A few days ago, I received in my mail a pamphlet from the Secretary of State purporting to explain the choice we will all have on November 3 by voting on an amendment to the Illinois Constitution.
By passing this amendment to the Constitution, one monetarily back by our governor, politicians will then be able to decide who should be taxed, how much they should be taxed, and it would also allow them to gradually increase taxes on smaller segments of the population. This would include the “middle class,” where most taxable income resides. This amendment would also make it easier to tax seniors’ retirement income. While it is true, as pointed out in the pamphlet, that this amendment does not tax retirement income, what it does do is give politicians the ability to do just that at a later date without any prior vote by citizens.
Illinois has shown a decline in population for six years running, primarily adults in their prime working years. If that trend continues, the governor’s “fair tax” will not garner the anticipated monies, and politicians will be looking elsewhere for additional funds. That elsewhere could very well be retirees. The last state to switch from a flat tax, such as Illinois now has, to a graduated income tax, was Connecticut, in 1996. Since 1999, Connecticut’s state income rates have risen more than 13 percent.

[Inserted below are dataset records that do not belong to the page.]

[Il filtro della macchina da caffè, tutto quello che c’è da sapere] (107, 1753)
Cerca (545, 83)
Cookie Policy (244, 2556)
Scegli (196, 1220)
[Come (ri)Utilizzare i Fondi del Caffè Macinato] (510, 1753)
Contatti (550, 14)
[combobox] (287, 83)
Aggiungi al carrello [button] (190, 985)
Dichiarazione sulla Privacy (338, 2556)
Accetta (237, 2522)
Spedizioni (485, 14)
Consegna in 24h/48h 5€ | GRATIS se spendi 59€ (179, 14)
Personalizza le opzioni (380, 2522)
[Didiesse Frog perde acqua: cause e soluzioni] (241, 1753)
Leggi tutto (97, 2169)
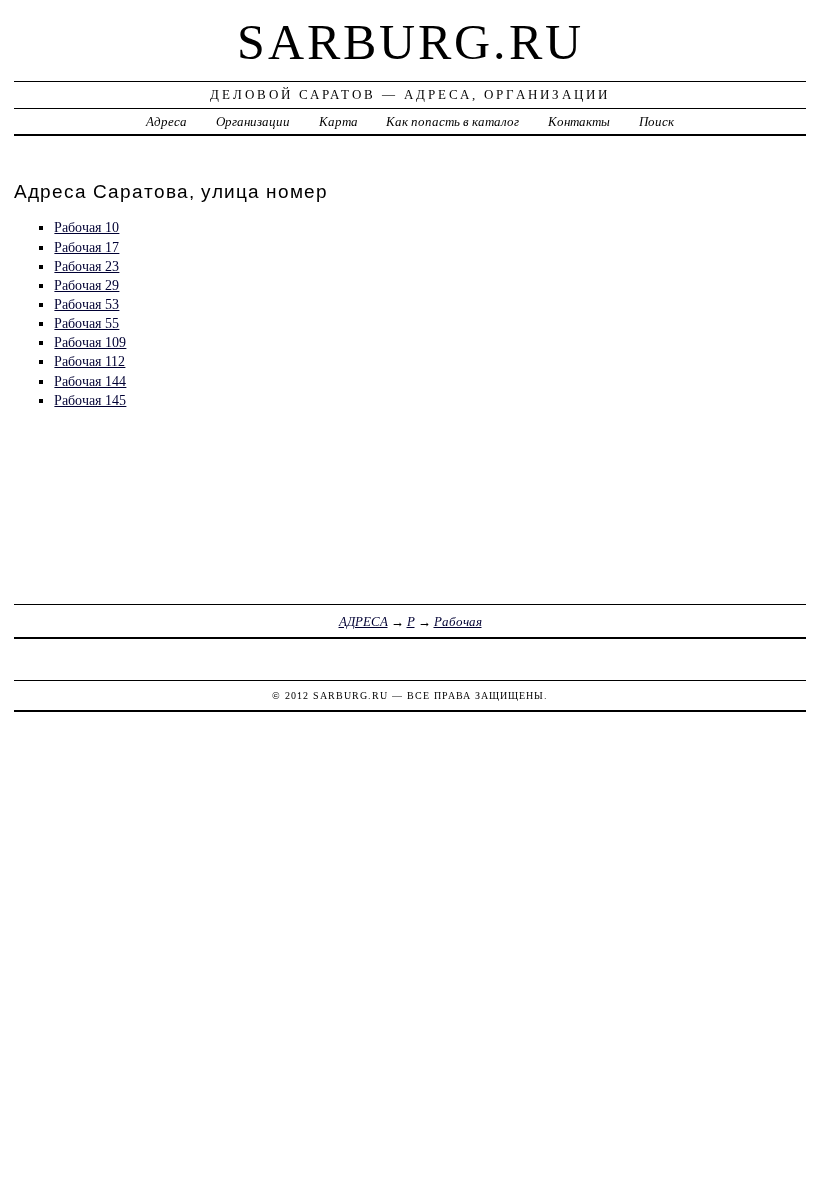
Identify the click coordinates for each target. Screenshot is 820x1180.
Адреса (166, 121)
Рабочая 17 (86, 247)
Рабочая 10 (86, 227)
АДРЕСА (363, 621)
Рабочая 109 (90, 342)
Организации (253, 121)
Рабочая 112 (89, 361)
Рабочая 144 (90, 381)
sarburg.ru (410, 42)
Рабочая (458, 621)
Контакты (579, 121)
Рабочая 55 (86, 323)
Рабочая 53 (86, 304)
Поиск (656, 121)
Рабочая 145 (90, 400)
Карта (338, 121)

This amendment to our Constitution, if adopted, would allow politicians to start taxing retirements at a different rate than income. Perhaps they will begin only by taxing those with the largest retirements, as State Treasurer Michael Frerichs explained in a clarification in August of this year. But, it would then be easy to lower the exemption threshold to include more of you Social Security and/or retirement income.
Our state has shown that our lawmakers do not handle our money very well. Changing the tax code will not fix the structural flaws with our state’s finances or reform the main cost-drivers, unfunded pension liabilities and government employee health costs. These two items have led state funding to increase 48 percent faster than Illinoisans’ personal income in the past decade.
The question we should be asking is, “Do I trust Illinois politicians to make a concerted effort to reduce spending and pay down out deficit?” If the answer is “no,” then this proposed tax increase will not be the last one we see. And, the next one will happen without a vote by anyone but the politicians. This proposed amendment to the state Constitution, if passed, would essentially take away the voters’ input on any subsequent tax increases.
Don’t think it can’t happen! I’m voting “no”! Vote!